PUT test_index/_doc/1
{
  "content": "hi my name isxyz abc."
}

PUT test_index/_doc/2
{
  "content": "hey wassupxyz abc. how is life"
}

POST test_index/_doc/_search
{
  "query": {
    "match_phrase": {
      "content": "xyz abc"
    }
  }
}

That results in finding both documents.

{
  "took": 2,
  "timed_out": false,
  "_shards": {
    "total": 5,
    "successful": 5,
    "skipped": 0,
    "failed": 0
  },
  "hits": {
    "total": 2,
    "max_score": 0.5753642,
    "hits": [
      {
        "_index": "test_index",
        "_type": "_doc",
        "_id": "2",
        "_score": 0.5753642,
        "_source": {
          "content": "hey wassupxyz abc. how is life"
        }
      },
      {
        "_index": "test_index",
        "_type": "_doc",
        "_id": "1",
        "_score": 0.5753642,
        "_source": {
          "content": "hi my name isxyz abc."
        }
      }
    ]
  }
}

EDIT: If you're looking to do a wildcard query, you can use the standard analyzer.
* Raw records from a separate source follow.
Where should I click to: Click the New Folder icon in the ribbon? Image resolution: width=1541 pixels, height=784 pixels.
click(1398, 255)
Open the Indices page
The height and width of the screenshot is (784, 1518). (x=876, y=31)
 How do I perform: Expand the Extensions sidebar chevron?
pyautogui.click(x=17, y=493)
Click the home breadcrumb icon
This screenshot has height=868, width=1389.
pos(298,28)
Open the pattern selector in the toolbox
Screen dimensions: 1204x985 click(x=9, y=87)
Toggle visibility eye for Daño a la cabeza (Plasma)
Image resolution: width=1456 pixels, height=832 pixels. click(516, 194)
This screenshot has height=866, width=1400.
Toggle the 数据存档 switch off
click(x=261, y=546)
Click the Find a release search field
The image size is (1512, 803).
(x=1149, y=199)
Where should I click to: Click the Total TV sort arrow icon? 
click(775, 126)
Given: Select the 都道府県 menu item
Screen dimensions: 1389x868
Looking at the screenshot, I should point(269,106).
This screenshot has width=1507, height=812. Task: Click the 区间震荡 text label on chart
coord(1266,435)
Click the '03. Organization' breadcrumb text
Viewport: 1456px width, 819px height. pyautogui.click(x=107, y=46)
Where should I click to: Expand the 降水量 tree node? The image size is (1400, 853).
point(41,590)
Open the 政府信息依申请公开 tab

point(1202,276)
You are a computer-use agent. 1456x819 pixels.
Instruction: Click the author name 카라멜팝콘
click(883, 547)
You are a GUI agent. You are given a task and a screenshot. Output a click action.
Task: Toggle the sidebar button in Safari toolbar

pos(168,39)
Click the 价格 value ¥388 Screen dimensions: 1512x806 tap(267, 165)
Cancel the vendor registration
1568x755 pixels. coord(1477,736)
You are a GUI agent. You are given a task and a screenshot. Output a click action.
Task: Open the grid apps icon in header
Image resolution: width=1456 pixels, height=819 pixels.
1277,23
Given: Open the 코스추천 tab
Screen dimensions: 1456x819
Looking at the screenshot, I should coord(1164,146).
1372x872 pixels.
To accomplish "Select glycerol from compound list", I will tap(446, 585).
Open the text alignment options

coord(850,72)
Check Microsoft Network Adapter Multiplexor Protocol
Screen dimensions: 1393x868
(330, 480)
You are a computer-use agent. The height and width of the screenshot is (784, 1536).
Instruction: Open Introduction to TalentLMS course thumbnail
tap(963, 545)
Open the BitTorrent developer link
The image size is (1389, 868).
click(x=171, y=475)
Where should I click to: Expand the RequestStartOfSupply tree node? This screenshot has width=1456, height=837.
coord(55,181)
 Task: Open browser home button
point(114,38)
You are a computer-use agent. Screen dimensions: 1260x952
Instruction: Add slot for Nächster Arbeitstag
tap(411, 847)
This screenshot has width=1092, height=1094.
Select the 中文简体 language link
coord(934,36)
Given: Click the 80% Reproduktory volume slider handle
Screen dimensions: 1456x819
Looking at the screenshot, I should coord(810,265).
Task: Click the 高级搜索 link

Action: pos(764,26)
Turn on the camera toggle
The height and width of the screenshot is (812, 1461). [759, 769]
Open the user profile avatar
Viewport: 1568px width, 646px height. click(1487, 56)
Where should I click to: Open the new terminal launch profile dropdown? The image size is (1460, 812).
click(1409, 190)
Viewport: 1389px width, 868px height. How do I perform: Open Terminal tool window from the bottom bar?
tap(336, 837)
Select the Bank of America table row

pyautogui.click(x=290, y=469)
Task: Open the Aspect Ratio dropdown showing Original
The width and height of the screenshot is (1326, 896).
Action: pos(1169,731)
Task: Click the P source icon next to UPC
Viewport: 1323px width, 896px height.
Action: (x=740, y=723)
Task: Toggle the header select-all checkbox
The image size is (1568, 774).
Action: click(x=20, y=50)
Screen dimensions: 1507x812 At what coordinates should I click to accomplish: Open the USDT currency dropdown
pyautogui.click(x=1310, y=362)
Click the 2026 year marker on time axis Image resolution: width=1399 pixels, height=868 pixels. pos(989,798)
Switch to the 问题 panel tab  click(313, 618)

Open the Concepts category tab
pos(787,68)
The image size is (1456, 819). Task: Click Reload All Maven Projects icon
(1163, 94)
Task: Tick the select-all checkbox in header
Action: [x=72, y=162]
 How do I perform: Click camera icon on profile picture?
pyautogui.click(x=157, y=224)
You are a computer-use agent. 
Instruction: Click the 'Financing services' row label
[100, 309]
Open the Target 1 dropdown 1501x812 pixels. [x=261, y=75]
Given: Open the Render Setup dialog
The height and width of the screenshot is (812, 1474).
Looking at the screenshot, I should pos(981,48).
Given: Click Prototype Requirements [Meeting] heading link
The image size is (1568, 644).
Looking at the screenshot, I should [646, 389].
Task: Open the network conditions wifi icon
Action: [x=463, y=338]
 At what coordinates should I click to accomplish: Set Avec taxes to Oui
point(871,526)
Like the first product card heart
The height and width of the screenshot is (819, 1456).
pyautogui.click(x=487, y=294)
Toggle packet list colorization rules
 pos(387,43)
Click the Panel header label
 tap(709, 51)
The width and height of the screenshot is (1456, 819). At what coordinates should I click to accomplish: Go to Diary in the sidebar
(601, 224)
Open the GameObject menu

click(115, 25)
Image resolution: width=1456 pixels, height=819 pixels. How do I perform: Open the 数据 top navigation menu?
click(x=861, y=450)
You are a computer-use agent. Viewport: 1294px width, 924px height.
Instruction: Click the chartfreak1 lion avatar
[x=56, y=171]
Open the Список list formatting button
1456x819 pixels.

The use case you specified in the comments would be added like this:

PUT test_index/_doc/3
{
  "content": "RegionLasit Pant0Q00B000001KBQ1SAO00"
}

And you can query it with wildcard:

POST test_index/_doc/_search
{
  "query": {
    "wildcard": {
      "content.keyword": {
        "value": "*Lasit Pant*"
      }
    }
  }
}

Essentially you are doing a substring search without the nGram analyzer. Your query phrase will then just be "*<my search terms>*". I would still recommend looking into nGrams.